Rather than give her the ticket and let her go on her way, the officers decided to arrest her. One reached in, turned off her car and dropped the keys on the floor. Brooks stiffened her arms against the steering wheel and told the officers she was pregnant, but refused to get out, even after they threatened to stun her.

The officers — Sgt. Steven Daman, Officer Juan Ornelas and Officer Donald Jones — then stunned her three times, in the thigh, shoulder and neck, and hauled her out of the car, laying her face-down in the street.

Brooks gave birth to a healthy baby two months later, but has permanent scars from the Taser. She sued the officers for violating her constitutional rights, and U.S. District Judge Richard Jones allowed the case to continue. He declined to grant the officers immunity for performing their official duties and said Brooks’ rights were clearly violated.

But in a 2-1 ruling Friday, a panel of the 9th U.S. Circuit Court of Appeals disagreed. Judges Cynthia Holcomb Hall and Diarmuid F. O’Scannlain held that the officers were justified in making an arrest because Brooks was obstructing them and resisting arrest.

The use of force was also justified because of the threat Brooks posed, Hall wrote: “It seems clear that Brooks was not going to be able to harm anyone with her car at a moment’s notice. Nonetheless, some threat she might retrieve the keys and drive off erratically remained, particularly given her refusal to leave the car and her state of agitation.”

They also noted that the force used wasn’t that serious because the Taser was in “touch” mode rather than “dart” mode, which hurts more. They reversed the lower court’s opinion and held that the officers were entitled to immunity from the lawsuit.

The officers’ lawyers, Ted Buck and Karen Cobb, said the officers made the right decision under the circumstances they faced.

“Police officers have to have the ability to compel people to obey their lawful orders,” Buck said. That’s all the court recognized today. The 9th Circuit just applied the law instead of getting caught up in the otherwise unfortunate factual circumstances.”

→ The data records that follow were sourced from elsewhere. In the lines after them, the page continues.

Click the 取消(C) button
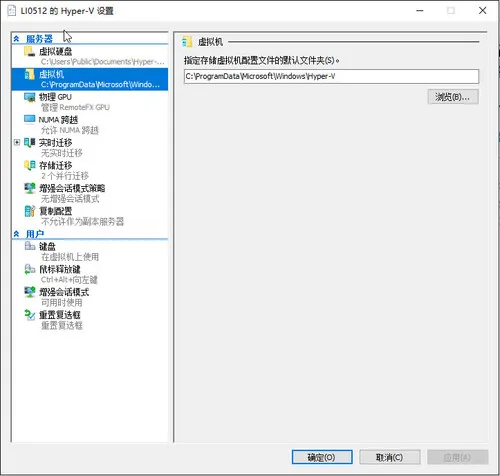This screenshot has height=476, width=500. tap(390, 457)
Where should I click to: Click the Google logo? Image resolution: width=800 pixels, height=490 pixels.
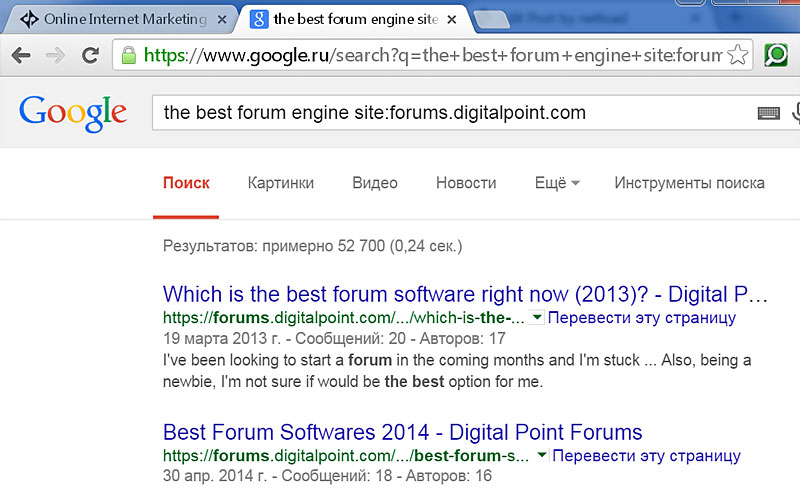click(72, 111)
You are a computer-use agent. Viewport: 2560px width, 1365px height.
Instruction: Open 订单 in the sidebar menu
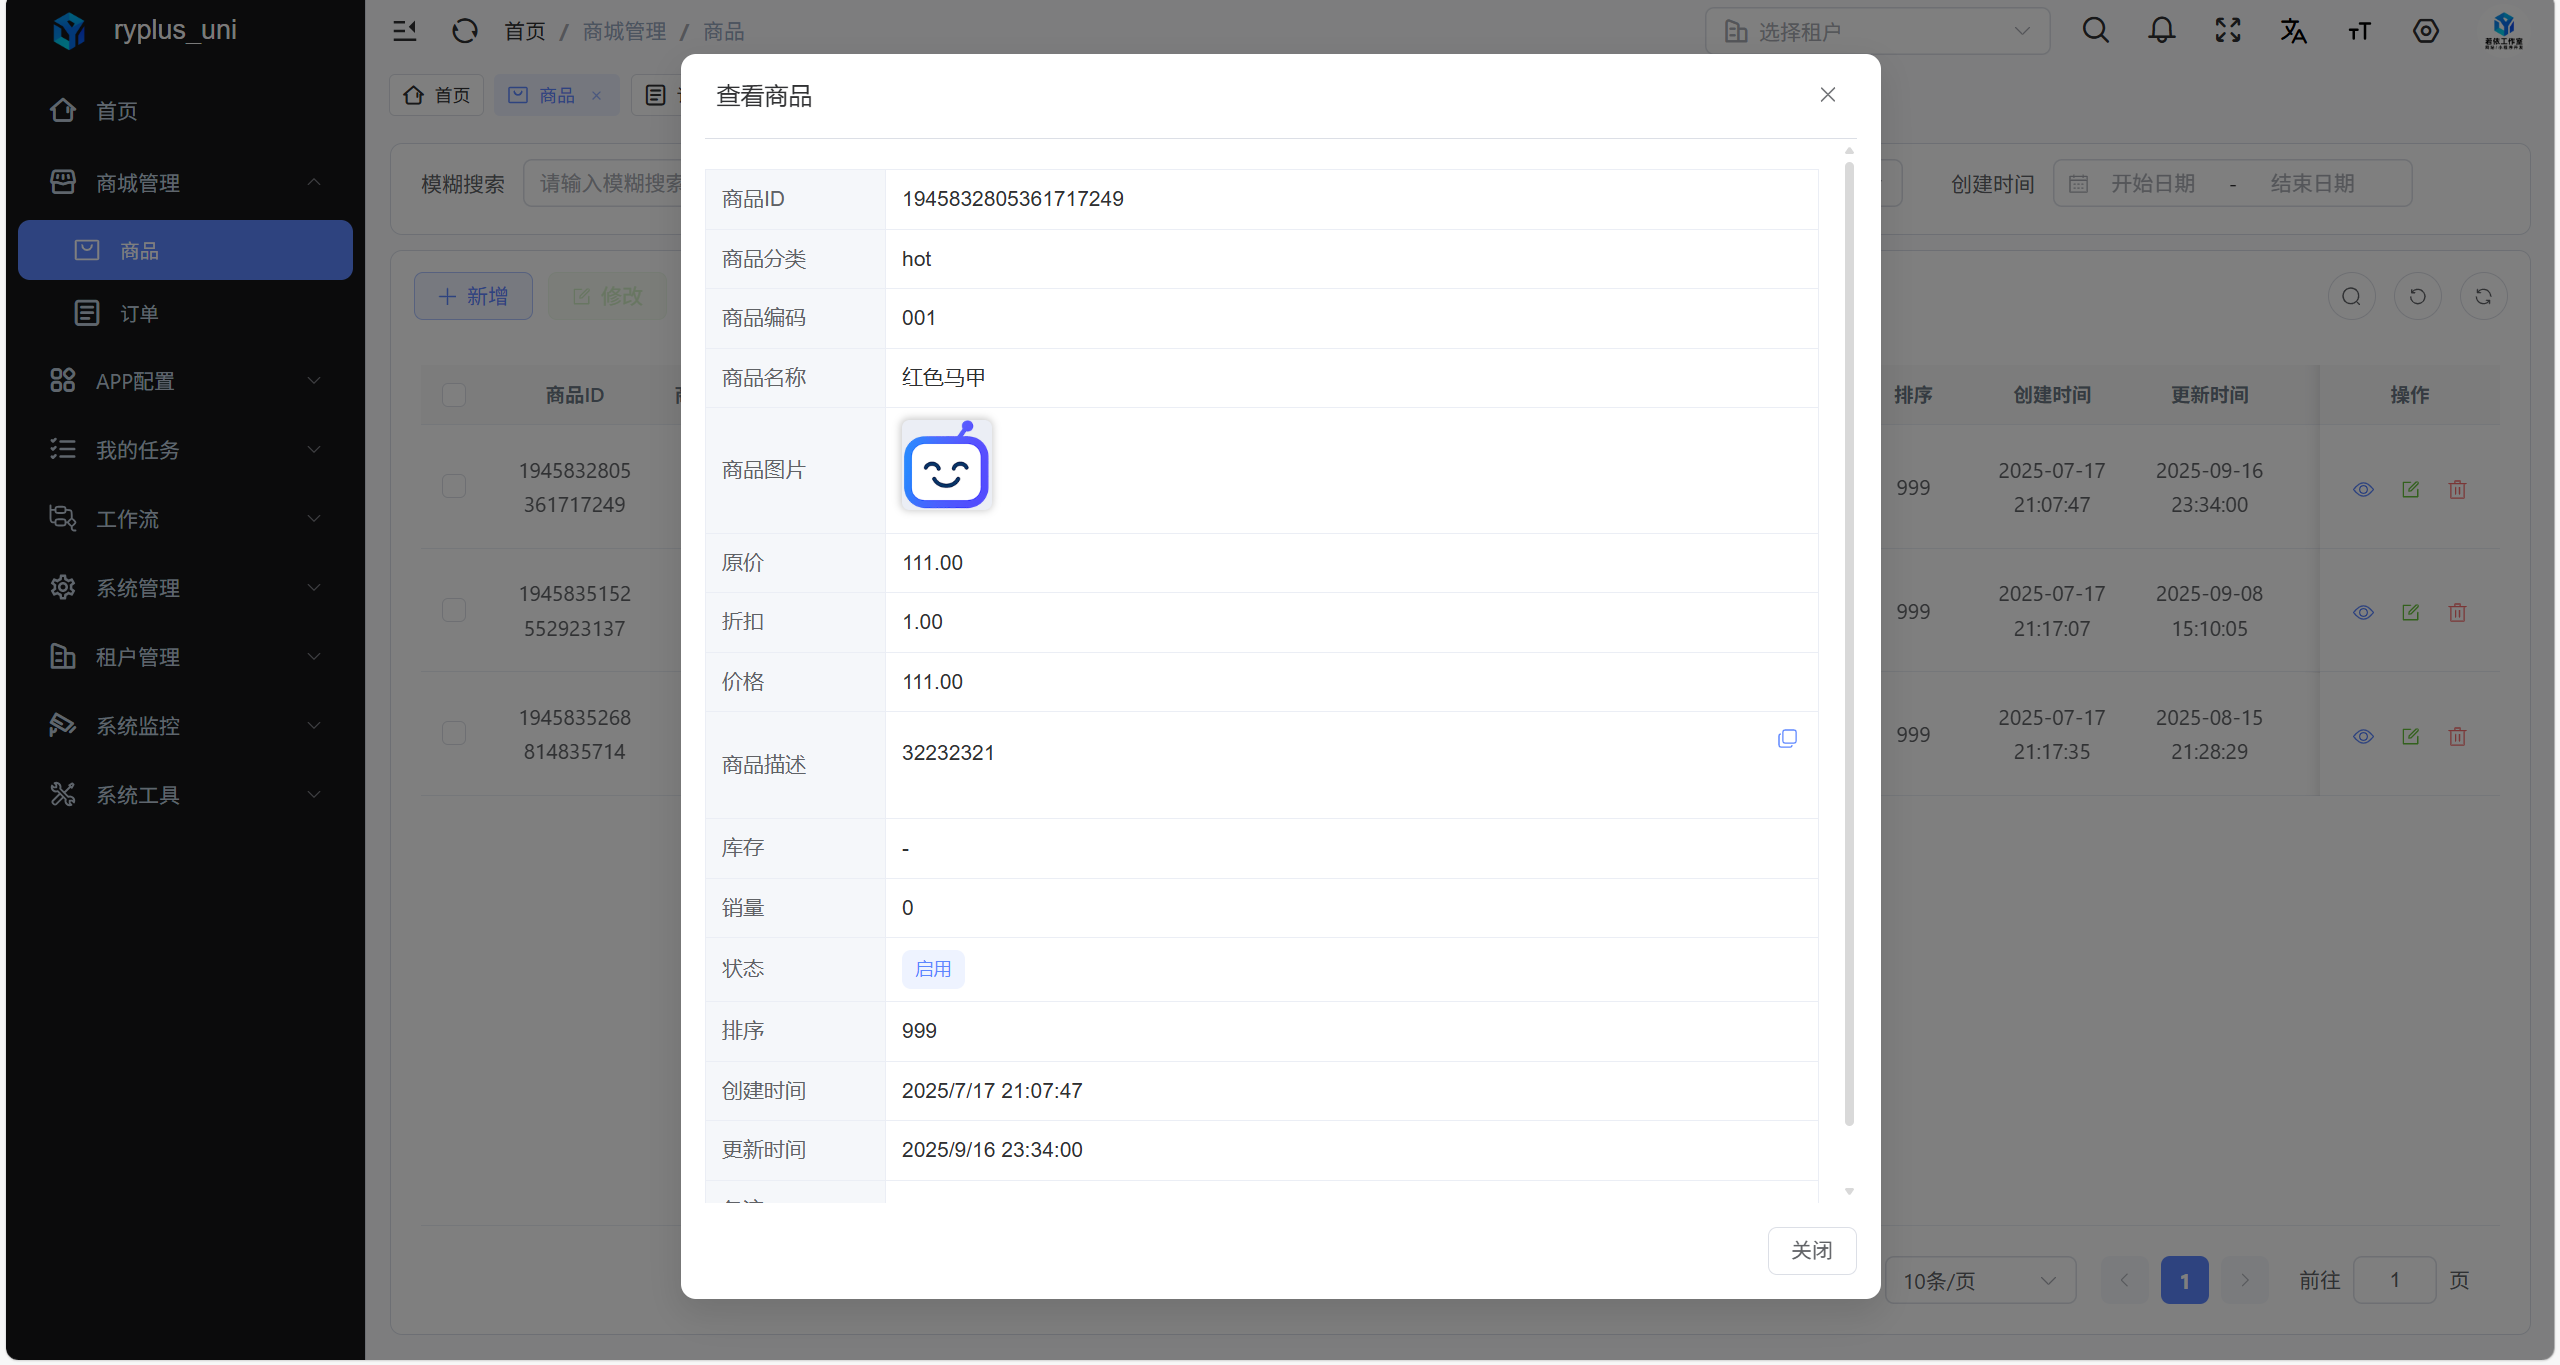point(139,314)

The majority’s opinion outraged Judge Marsha Berzon, who called it “off the wall.”

“I fail utterly to comprehend how my colleagues are able to conclude that it was objectively reasonable to use any force against Brooks, let alone three activations of a Taser, in response to such a trivial offense,” she wrote.

She argued that under Washington law, the officers had no authority to take Brooks into custody: Failure to sign a traffic infraction is not an arrestable offense, and it’s not illegal to resist an unlawful arrest.

Berzon said the majority’s notion that Brooks obstructed officers was so far-fetched that even the officers themselves didn’t make that legal argument. To obstruct an officer, one must obstruct the officer’s official duties, and the officers’ only duties in this case were to detain Brooks long enough to identify her, check for warrants, write up the citation and give it to her. Brooks’ failure to sign did not interfere with those duties, she said.

Furthermore, Brooks posed no apparent threat, and the officers could not have known how stunning her would affect the fetus, or whether it might prompt premature labor — another reason their actions were inexcusable, Berzon said.

Brooks’ lawyer, Eric Zubel, said he would ask the 9th Circuit to rehear the case.

“This is outrageous — that something like this could happen to a pregnant woman, in front of an elementary school, at 8:30 in the morning, to someone who posed no threat whatsoever,” he said.